Разве походили Руссо и Марат на Эбера и Дантона? Они были высокопринципиальны и бескорыстны; Руссо в дни бедствий отринул королевские милости, а Марат оставил после себя ассигнацию в 25 су — в этом заключалось его состояние. Руссо был резок с сильными и мягок со слабыми, он не знал, что такое чванство и наглость. Марат был беспощаден к врагам народа и милостив к беднякам, с которыми делился последним.
Именно таким должен быть настоящий революционер. Он человек непоколебимый, но чувствительный; радушный и простой без ложной скромности; он непреклонный враг лицемерия, обмана, благодушия, снисходительности; трудясь на благо своего народа, он желает добра всем народам мира; он никогда не подвергает критике революцию, не заставляет ее доходить до крайности, но разъясняет ее принципы и осуждает ее врагов. Подлинный революционер не стремится к власти, ибо для него власть воплощена в законе; он стоит вровень не с людьми сильными, а с людьми несчастными, защите которых посвящена его жизнь; быстрый и решительный в схватках с врагами, он преследует виновных и защищает невинных; он знает, что для упрочения революции нужно, чтобы все стали настолько же добрыми, насколько злыми были раньше, ибо добродетель не ухищрение разума, а свойство сердца, доступное каждому.
Отбирая эти принципы, Сен-Жюст вдруг заметил некую странность, на первых порах ускользнувшую от него: он брал за образцы Марата и Руссо, но почему-то ни разу не вспомнил о том, кто недавно казался ему высшим мерилом добродетели, — о Неподкупном. Быть может, произошло это лишь потому, что Руссо и Марат мертвы и канонизированы, в то время как Робеспьер жив и канонизации не подлежит? Очень может быть. Но имелся здесь и другой, чуть уловимый оттенок.

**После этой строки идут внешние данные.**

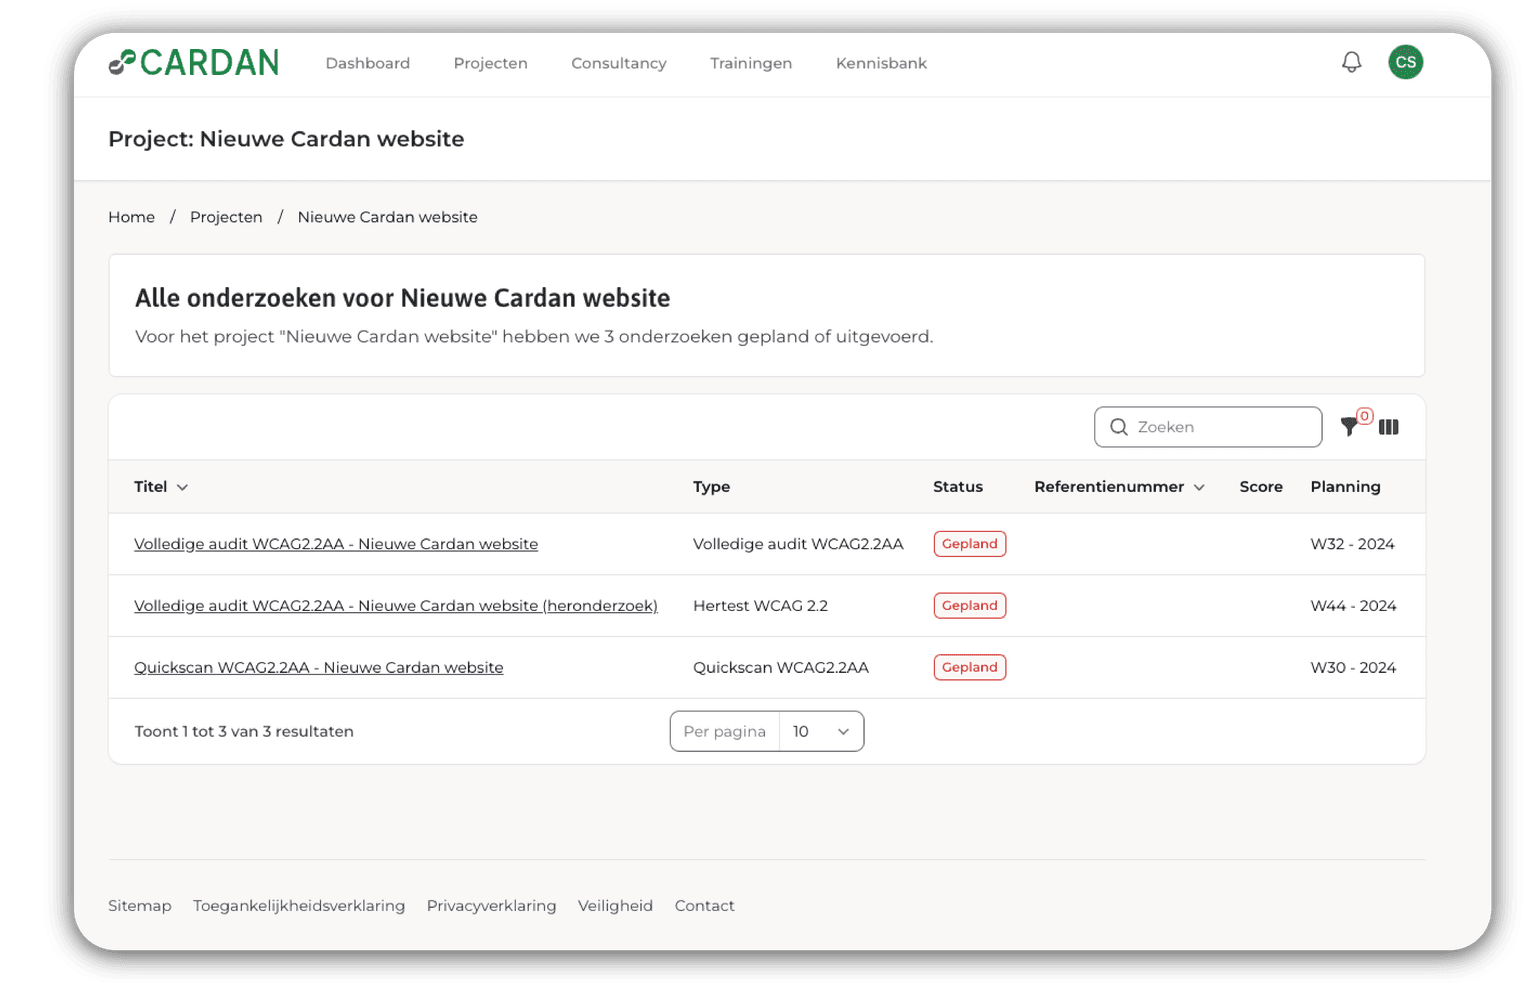
Task: Navigate to Home via the breadcrumb
Action: click(x=131, y=217)
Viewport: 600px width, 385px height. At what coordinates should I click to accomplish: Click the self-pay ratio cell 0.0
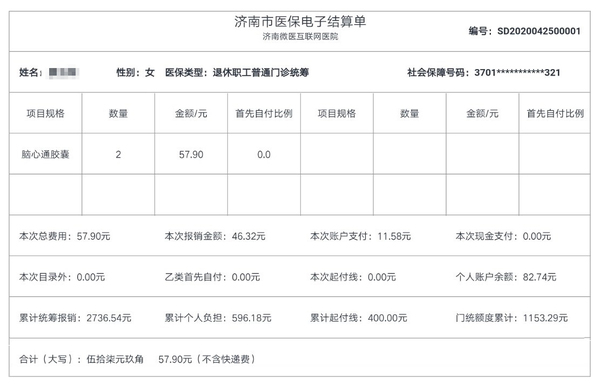click(x=264, y=154)
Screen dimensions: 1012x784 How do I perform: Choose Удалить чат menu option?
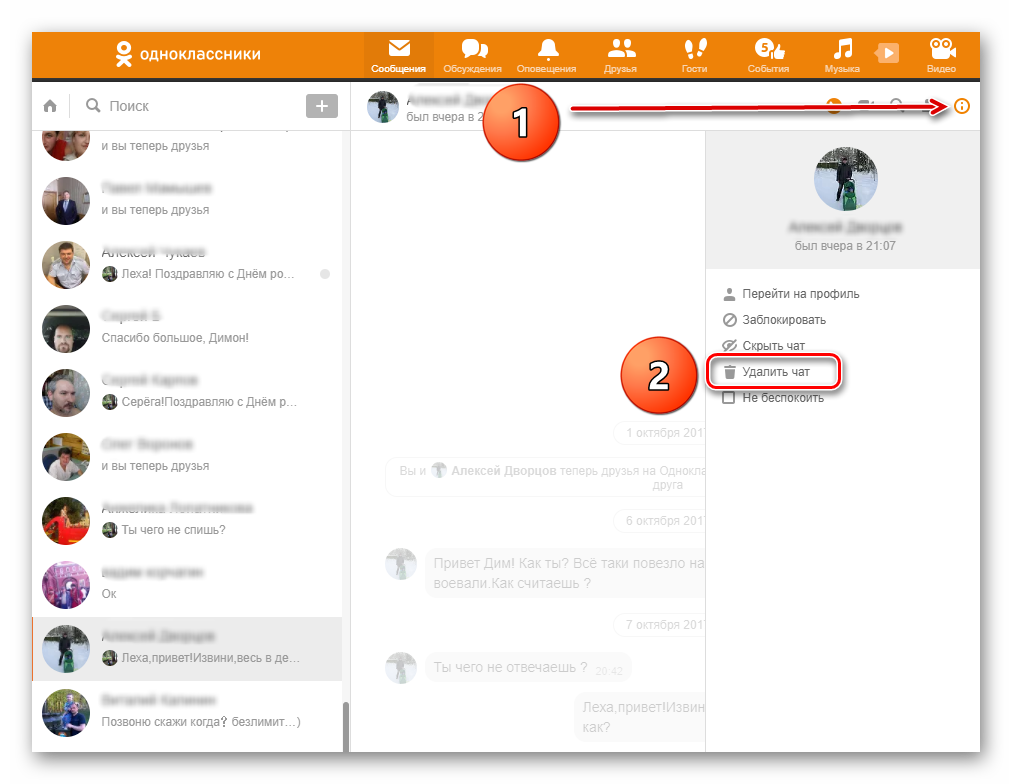[774, 372]
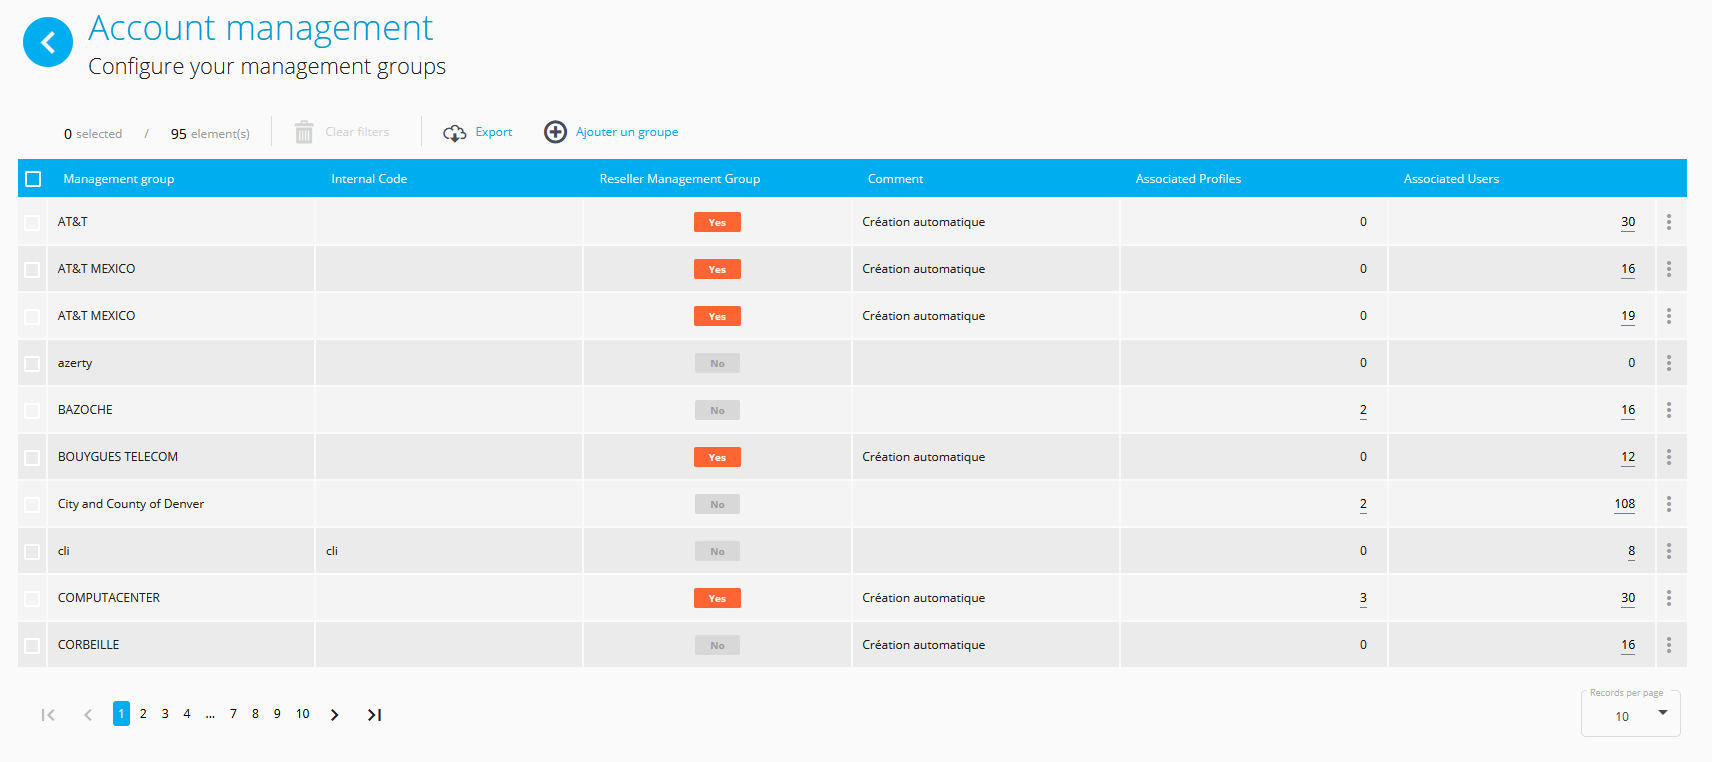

Что греха таить, в последнее время между Сен-Жюстом и его прежним кумиром наметилось охлаждение. Нет, Антуан все так же любил Робеспьера, считая его своим самым близким другом, они не разошлись, они по-прежнему оставались соратниками, людьми одинаковых убеждений, единых взглядов на революцию и республику, но прежнему во всех важных случаях поддерживали друг друга в Конвенте и Комитете. И все же в их отношениях теперь не всегда была прежняя сердечность и простота.
Конечно, все это можно было объяснить и домашними делами. Ведь когда-то на вопрос Максимильена о сроках женитьбы он ответил: в вантозе или жерминале. Но вантоз давно прошел, и жерминаль был на исходе, и однажды Робеспьер спросил:
— Ну а как со свадьбой?
— Чьей? — прикинулся непонимающим Сен-Жюст.
— Твоей, естественно.
Сен-Жюст не ответил.
— Ты не понял моего вопроса? — холодно спросил Робеспьер.
— Понял, — нехотя ответил Сен-Жюст.
— Так в чем же дело?
Антуан в упор посмотрел на друга.
— Я ведь не спрашиваю, когда ты женишься на Элеоноре.
— А ты и не имеешь права задавать мне подобный вопрос.
— Это почему же?
— Да потому, что, в отличие от тебя, я не объявлял о помолвке.